Collected data
········
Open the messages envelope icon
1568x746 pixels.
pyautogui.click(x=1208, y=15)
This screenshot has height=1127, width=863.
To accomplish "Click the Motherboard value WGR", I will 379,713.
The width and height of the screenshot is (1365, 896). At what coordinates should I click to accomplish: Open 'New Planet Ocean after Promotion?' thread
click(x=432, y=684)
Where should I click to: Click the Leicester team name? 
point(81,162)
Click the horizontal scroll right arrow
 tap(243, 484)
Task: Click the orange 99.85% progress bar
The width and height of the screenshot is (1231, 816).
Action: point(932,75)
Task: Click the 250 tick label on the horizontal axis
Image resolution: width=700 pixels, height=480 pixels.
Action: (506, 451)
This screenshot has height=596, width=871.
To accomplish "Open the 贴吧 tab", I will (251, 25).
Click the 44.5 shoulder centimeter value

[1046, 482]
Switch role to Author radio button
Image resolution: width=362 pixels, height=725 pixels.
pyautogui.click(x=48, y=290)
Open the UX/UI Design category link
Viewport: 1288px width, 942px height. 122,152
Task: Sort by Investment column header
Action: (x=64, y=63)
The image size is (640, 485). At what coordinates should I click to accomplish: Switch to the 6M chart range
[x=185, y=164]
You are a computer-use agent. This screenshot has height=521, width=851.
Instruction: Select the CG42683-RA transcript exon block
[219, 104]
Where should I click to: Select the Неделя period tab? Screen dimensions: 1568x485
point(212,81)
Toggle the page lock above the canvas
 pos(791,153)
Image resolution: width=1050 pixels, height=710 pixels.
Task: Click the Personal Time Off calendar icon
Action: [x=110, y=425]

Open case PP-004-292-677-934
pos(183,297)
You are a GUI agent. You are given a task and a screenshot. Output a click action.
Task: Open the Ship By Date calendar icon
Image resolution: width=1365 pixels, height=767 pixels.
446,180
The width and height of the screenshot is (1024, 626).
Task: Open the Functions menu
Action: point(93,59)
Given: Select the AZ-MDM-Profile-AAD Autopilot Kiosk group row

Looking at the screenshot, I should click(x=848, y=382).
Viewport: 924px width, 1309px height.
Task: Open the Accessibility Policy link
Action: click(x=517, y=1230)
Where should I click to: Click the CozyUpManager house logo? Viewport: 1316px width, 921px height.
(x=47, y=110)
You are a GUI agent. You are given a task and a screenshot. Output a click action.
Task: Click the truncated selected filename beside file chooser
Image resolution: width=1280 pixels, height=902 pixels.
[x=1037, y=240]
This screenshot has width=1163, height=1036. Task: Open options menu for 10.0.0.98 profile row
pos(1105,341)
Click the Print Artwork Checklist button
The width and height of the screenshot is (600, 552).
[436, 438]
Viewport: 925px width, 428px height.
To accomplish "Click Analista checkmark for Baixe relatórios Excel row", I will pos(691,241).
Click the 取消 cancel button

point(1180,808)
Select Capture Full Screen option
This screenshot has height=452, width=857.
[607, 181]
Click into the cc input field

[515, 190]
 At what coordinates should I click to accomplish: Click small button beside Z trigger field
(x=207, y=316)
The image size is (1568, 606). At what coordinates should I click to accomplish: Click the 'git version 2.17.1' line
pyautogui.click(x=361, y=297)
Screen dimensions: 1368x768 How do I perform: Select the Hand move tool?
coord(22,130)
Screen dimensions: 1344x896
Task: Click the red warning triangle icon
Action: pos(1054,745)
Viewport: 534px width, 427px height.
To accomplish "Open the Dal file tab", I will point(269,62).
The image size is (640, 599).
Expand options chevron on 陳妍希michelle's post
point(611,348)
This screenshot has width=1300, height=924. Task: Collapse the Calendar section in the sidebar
········
Required action
Could you reproduce all of the entries exactly as they appear?

Solution for this task
Open the messages envelope icon
1568x746 pixels.
pyautogui.click(x=1208, y=15)
This screenshot has height=1127, width=863.
To accomplish "Click the Motherboard value WGR", I will 379,713.
The width and height of the screenshot is (1365, 896). At what coordinates should I click to accomplish: Open 'New Planet Ocean after Promotion?' thread
click(x=432, y=684)
Where should I click to: Click the Leicester team name? 
point(81,162)
Click the horizontal scroll right arrow
 tap(243, 484)
Task: Click the orange 99.85% progress bar
The width and height of the screenshot is (1231, 816).
Action: point(932,75)
Task: Click the 250 tick label on the horizontal axis
Image resolution: width=700 pixels, height=480 pixels.
Action: (506, 451)
This screenshot has height=596, width=871.
To accomplish "Open the 贴吧 tab", I will (251, 25).
Click the 44.5 shoulder centimeter value

[1046, 482]
Switch role to Author radio button
Image resolution: width=362 pixels, height=725 pixels.
pyautogui.click(x=48, y=290)
Open the UX/UI Design category link
Viewport: 1288px width, 942px height. 122,152
Task: Sort by Investment column header
Action: (x=64, y=63)
The image size is (640, 485). At what coordinates should I click to accomplish: Switch to the 6M chart range
[x=185, y=164]
You are a computer-use agent. This screenshot has height=521, width=851.
Instruction: Select the CG42683-RA transcript exon block
[219, 104]
Where should I click to: Select the Неделя period tab? Screen dimensions: 1568x485
point(212,81)
Toggle the page lock above the canvas
 pos(791,153)
Image resolution: width=1050 pixels, height=710 pixels.
Task: Click the Personal Time Off calendar icon
Action: [x=110, y=425]

Open case PP-004-292-677-934
pos(183,297)
You are a GUI agent. You are given a task and a screenshot. Output a click action.
Task: Open the Ship By Date calendar icon
Image resolution: width=1365 pixels, height=767 pixels.
446,180
The width and height of the screenshot is (1024, 626).
Task: Open the Functions menu
Action: point(93,59)
Given: Select the AZ-MDM-Profile-AAD Autopilot Kiosk group row

Looking at the screenshot, I should click(x=848, y=382).
Viewport: 924px width, 1309px height.
Task: Open the Accessibility Policy link
Action: click(x=517, y=1230)
Where should I click to: Click the CozyUpManager house logo? Viewport: 1316px width, 921px height.
(x=47, y=110)
You are a GUI agent. You are given a task and a screenshot. Output a click action.
Task: Click the truncated selected filename beside file chooser
Image resolution: width=1280 pixels, height=902 pixels.
[x=1037, y=240]
This screenshot has width=1163, height=1036. Task: Open options menu for 10.0.0.98 profile row
pos(1105,341)
Click the Print Artwork Checklist button
The width and height of the screenshot is (600, 552).
[436, 438]
Viewport: 925px width, 428px height.
To accomplish "Click Analista checkmark for Baixe relatórios Excel row", I will pos(691,241).
Click the 取消 cancel button

point(1180,808)
Select Capture Full Screen option
This screenshot has height=452, width=857.
[607, 181]
Click into the cc input field

[515, 190]
 At what coordinates should I click to accomplish: Click small button beside Z trigger field
(x=207, y=316)
The image size is (1568, 606). At what coordinates should I click to accomplish: Click the 'git version 2.17.1' line
pyautogui.click(x=361, y=297)
Screen dimensions: 1368x768 How do I perform: Select the Hand move tool?
coord(22,130)
Screen dimensions: 1344x896
Task: Click the red warning triangle icon
Action: pos(1054,745)
Viewport: 534px width, 427px height.
To accomplish "Open the Dal file tab", I will point(269,62).
The image size is (640, 599).
Expand options chevron on 陳妍希michelle's post
point(611,348)
This screenshot has width=1300, height=924. Task: Collapse the Calendar section in the sidebar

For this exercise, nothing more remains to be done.